__Available data__.
= = = =

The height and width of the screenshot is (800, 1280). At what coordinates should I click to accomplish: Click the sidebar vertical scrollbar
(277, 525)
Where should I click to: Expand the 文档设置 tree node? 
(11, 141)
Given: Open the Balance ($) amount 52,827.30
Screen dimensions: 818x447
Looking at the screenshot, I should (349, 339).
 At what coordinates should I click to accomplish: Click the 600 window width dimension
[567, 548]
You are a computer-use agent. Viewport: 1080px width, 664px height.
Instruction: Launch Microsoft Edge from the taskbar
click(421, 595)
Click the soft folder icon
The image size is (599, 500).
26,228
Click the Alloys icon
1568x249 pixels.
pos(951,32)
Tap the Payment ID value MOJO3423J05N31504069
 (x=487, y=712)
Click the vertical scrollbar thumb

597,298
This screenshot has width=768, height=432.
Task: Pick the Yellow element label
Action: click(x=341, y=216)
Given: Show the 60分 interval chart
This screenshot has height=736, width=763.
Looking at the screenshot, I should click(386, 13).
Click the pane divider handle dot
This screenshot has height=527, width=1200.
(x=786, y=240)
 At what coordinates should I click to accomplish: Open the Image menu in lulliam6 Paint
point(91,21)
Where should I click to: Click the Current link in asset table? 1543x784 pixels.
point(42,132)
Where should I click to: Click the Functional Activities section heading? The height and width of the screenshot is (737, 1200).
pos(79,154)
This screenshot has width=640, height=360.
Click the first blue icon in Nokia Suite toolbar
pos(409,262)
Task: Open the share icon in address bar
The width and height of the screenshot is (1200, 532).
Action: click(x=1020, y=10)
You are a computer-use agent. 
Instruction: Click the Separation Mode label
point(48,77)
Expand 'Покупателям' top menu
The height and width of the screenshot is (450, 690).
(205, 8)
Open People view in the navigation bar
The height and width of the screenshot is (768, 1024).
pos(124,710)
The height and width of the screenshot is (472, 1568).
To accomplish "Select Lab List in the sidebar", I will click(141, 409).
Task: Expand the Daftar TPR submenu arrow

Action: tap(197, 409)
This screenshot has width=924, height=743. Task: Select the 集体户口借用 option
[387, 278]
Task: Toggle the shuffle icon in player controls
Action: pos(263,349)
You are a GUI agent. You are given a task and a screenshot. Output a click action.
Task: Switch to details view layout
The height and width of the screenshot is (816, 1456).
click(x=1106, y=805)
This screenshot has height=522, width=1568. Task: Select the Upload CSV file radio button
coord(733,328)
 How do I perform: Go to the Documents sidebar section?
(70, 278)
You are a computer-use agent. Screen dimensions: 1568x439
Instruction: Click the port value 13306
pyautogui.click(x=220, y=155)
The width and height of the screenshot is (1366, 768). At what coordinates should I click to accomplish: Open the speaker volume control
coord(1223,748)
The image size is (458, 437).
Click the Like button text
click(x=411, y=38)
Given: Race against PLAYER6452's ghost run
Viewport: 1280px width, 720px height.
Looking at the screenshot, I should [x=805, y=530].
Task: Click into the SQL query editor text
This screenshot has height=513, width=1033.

= = = =

At the line containing "The width and height of the screenshot is (1200, 532).", start copying. Continue exactly through the final line of the entries above and stop there.

The width and height of the screenshot is (1200, 532).
Action: click(x=1020, y=10)
You are a computer-use agent. 
Instruction: Click the Separation Mode label
point(48,77)
Expand 'Покупателям' top menu
The height and width of the screenshot is (450, 690).
(205, 8)
Open People view in the navigation bar
The height and width of the screenshot is (768, 1024).
pos(124,710)
The height and width of the screenshot is (472, 1568).
To accomplish "Select Lab List in the sidebar", I will click(141, 409).
Task: Expand the Daftar TPR submenu arrow

Action: tap(197, 409)
This screenshot has width=924, height=743. Task: Select the 集体户口借用 option
[387, 278]
Task: Toggle the shuffle icon in player controls
Action: pos(263,349)
You are a GUI agent. You are given a task and a screenshot. Output a click action.
Task: Switch to details view layout
The height and width of the screenshot is (816, 1456).
click(x=1106, y=805)
This screenshot has height=522, width=1568. Task: Select the Upload CSV file radio button
coord(733,328)
 How do I perform: Go to the Documents sidebar section?
(70, 278)
You are a computer-use agent. Screen dimensions: 1568x439
Instruction: Click the port value 13306
pyautogui.click(x=220, y=155)
The width and height of the screenshot is (1366, 768). At what coordinates should I click to accomplish: Open the speaker volume control
coord(1223,748)
The image size is (458, 437).
Click the Like button text
click(x=411, y=38)
Given: Race against PLAYER6452's ghost run
Viewport: 1280px width, 720px height.
Looking at the screenshot, I should [x=805, y=530].
Task: Click into the SQL query editor text
This screenshot has height=513, width=1033.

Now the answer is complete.